### Daftar
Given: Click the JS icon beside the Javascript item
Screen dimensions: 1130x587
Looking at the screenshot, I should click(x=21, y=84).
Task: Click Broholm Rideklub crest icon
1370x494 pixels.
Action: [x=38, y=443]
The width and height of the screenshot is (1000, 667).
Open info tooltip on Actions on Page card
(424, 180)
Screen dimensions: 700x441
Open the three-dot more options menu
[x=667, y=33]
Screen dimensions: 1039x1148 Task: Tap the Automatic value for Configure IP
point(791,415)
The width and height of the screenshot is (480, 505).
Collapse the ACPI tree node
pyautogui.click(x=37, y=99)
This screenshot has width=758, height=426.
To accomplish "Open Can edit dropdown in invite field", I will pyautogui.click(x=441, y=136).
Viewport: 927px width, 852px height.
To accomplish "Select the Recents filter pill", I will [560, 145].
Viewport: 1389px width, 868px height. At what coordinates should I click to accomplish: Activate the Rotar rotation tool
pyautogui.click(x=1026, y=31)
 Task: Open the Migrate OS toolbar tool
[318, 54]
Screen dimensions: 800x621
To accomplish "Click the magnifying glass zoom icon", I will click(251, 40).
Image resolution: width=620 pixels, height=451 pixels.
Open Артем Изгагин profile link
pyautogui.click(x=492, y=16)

### Tugas
Tuliskan kembali semua baris pada daftar di atas tanpa mengubah satu karakter pun.

### Penyelesaian
Given: Click the JS icon beside the Javascript item
Screen dimensions: 1130x587
Looking at the screenshot, I should click(x=21, y=84).
Task: Click Broholm Rideklub crest icon
1370x494 pixels.
Action: [x=38, y=443]
The width and height of the screenshot is (1000, 667).
Open info tooltip on Actions on Page card
(424, 180)
Screen dimensions: 700x441
Open the three-dot more options menu
[x=667, y=33]
Screen dimensions: 1039x1148 Task: Tap the Automatic value for Configure IP
point(791,415)
The width and height of the screenshot is (480, 505).
Collapse the ACPI tree node
pyautogui.click(x=37, y=99)
This screenshot has width=758, height=426.
To accomplish "Open Can edit dropdown in invite field", I will pyautogui.click(x=441, y=136).
Viewport: 927px width, 852px height.
To accomplish "Select the Recents filter pill", I will [560, 145].
Viewport: 1389px width, 868px height. At what coordinates should I click to accomplish: Activate the Rotar rotation tool
pyautogui.click(x=1026, y=31)
 Task: Open the Migrate OS toolbar tool
[318, 54]
Screen dimensions: 800x621
To accomplish "Click the magnifying glass zoom icon", I will click(251, 40).
Image resolution: width=620 pixels, height=451 pixels.
Open Артем Изгагин profile link
pyautogui.click(x=492, y=16)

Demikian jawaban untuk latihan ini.